TASK TO CARRY OUT:
Your job with the data below is to output exactly the lines from the one holding "The image size is (690, 470)." down to the one holding "1064x655 pixels.", both included, and no others.

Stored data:
------

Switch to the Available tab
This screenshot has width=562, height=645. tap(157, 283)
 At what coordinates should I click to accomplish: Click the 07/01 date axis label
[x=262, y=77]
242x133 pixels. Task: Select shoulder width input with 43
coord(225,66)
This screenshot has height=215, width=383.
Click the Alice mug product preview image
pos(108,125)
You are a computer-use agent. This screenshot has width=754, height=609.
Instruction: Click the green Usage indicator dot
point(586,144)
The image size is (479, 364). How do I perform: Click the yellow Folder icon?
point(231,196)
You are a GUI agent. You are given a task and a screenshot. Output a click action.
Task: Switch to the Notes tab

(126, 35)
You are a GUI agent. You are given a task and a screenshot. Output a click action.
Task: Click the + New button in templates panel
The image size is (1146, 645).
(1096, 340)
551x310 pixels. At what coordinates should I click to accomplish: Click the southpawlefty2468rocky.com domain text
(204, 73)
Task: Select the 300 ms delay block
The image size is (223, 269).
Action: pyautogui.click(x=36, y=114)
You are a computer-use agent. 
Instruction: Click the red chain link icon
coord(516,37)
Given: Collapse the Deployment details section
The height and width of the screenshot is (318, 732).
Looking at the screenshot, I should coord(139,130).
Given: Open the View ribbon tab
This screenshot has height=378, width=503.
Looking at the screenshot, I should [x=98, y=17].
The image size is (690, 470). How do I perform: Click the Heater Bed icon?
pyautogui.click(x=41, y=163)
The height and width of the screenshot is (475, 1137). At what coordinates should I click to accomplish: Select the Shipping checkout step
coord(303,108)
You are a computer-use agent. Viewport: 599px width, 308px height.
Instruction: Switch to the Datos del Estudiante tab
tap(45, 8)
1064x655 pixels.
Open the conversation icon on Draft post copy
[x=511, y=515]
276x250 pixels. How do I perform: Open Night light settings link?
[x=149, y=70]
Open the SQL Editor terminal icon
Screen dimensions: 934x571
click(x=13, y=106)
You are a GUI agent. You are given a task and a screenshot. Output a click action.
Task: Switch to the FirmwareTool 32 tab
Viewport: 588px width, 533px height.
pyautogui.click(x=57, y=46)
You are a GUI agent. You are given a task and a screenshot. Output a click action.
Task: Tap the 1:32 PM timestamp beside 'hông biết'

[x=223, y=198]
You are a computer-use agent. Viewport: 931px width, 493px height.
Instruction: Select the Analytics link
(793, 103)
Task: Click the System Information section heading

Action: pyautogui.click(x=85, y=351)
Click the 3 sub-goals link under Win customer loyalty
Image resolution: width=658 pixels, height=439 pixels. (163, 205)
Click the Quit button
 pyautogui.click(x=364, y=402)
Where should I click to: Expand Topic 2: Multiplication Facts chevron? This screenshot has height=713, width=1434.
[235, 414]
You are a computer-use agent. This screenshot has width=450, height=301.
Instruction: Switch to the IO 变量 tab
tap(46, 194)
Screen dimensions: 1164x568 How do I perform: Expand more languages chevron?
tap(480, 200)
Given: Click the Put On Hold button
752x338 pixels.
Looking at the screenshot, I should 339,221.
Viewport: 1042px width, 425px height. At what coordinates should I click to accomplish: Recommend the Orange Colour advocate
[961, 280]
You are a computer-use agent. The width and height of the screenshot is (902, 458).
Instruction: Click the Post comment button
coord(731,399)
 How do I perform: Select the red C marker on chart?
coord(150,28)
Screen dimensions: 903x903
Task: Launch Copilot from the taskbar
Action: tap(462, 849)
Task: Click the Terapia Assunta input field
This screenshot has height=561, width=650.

------

YOUR SOLUTION:
The image size is (690, 470). How do I perform: Click the Heater Bed icon?
pyautogui.click(x=41, y=163)
The height and width of the screenshot is (475, 1137). At what coordinates should I click to accomplish: Select the Shipping checkout step
coord(303,108)
You are a computer-use agent. Viewport: 599px width, 308px height.
Instruction: Switch to the Datos del Estudiante tab
tap(45, 8)
1064x655 pixels.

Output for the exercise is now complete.